We said it here over and over, going back to 2003: If the U.S. presidential election was close enough to be gamed, it damn sure would be gamed. And the chunks of evidence now rolling in -- like so many cracked shells of fact in a high tide of pompous drivel -- increasingly indicate that millions of votes were indeed monkeyed with on the way to amassing George W. Bush's teeny-tiny one percent majority last week.
It seems we were all a bit too quick to concede the reality of Li'l Pretzel's "mandate." For example, in county after county, state after state, unprecedented discrepancies between the exit polls and the final result turned up -- in areas that used electronic voting, that is, usually without a recountable paper trail. In almost every such case, exit poll leads for John Kerry -- sometimes very substantial leads, beyond the realm of statistical error -- were converted in the end to narrow victories for Bush. Yet strangely enough, in those areas that relied on paper ballots -- utterly tangible records of voter intent -- the exit polls and final counts were in virtual lockstep. Of course, for decades exit polls have been phenomenonally successful in gauging the actual electoral outcome -- until the advent of national elections involving Bush and his political puppeteer, Karl Rove.

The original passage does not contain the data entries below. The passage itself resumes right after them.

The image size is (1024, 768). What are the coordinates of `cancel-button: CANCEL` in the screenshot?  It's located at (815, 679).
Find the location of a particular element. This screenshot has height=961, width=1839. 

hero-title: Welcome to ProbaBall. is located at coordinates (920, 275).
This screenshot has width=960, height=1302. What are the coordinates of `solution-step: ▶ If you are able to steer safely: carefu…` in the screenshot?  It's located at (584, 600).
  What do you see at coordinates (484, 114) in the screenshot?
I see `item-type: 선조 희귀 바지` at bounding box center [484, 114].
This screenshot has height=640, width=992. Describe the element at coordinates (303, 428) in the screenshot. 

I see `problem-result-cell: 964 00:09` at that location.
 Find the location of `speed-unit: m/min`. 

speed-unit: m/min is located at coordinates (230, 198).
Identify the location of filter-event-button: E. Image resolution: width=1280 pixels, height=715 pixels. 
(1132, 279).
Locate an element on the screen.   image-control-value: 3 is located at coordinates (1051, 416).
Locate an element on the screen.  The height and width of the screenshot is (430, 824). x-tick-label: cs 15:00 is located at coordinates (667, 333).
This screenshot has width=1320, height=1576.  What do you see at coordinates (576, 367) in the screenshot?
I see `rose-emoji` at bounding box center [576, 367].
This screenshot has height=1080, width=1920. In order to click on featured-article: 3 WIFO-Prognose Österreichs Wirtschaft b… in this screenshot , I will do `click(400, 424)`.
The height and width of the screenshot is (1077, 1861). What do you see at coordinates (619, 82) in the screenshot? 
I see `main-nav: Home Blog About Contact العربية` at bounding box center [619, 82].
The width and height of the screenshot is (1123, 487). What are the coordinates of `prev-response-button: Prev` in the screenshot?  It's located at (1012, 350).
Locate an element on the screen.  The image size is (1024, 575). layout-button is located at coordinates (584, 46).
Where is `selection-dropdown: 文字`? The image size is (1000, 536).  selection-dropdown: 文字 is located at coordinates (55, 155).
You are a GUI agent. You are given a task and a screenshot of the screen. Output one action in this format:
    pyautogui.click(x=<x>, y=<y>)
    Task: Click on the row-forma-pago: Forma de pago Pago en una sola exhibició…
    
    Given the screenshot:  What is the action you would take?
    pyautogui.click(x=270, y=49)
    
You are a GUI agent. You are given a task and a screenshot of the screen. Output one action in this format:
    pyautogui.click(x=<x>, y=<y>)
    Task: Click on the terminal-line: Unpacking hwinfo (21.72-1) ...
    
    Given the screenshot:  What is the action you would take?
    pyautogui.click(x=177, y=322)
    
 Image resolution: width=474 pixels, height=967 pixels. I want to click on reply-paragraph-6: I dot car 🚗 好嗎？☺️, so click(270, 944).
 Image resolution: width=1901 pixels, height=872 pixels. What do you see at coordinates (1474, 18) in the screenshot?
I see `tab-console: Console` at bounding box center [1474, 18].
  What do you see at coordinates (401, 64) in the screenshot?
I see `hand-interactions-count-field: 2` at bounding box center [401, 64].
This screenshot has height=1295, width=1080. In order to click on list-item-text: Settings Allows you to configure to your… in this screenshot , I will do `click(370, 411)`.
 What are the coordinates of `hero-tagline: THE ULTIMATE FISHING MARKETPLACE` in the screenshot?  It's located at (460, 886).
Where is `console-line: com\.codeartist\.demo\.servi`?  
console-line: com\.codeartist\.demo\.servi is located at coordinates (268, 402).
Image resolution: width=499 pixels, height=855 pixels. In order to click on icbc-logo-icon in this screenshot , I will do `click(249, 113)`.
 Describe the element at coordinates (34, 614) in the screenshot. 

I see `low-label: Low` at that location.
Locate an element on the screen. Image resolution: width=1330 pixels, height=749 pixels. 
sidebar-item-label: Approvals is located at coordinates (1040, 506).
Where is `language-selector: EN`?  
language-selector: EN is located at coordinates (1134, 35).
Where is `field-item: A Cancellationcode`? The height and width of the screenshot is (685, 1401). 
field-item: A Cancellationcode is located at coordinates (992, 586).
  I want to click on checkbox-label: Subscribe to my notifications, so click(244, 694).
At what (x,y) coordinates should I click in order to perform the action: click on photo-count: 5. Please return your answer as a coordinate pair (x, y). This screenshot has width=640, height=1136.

There was also the wild imbalance between party identification in voter registration and the actual vote in key counties across the nation, particularly in Florida. In the latter, counties where Democrats comprise more than 70 percent of the voters suddenly showed Bush winning 50, 60, even 70 percent of the total. In Calhoun County, for example, an 82 percent Democratic registration somehow morphed into a 63 percent Bush vote. To be sure, an incumbent in wartime, running on a campaign of wild fearmongering and deliberately stoked (or is it stroked?) sexual panic might peel away a few of the other party's voters. Yet every single measure of the electorate this year showed that partisanship was extraordinarily high and remarkably solid: Only a sliver of party-identified voters crossed the line to vote for the other side. So where did they come from, these astounding registration reversals that produced, in discrete packets here and there, hundreds of thousands of extra Bush votes that no one had expected?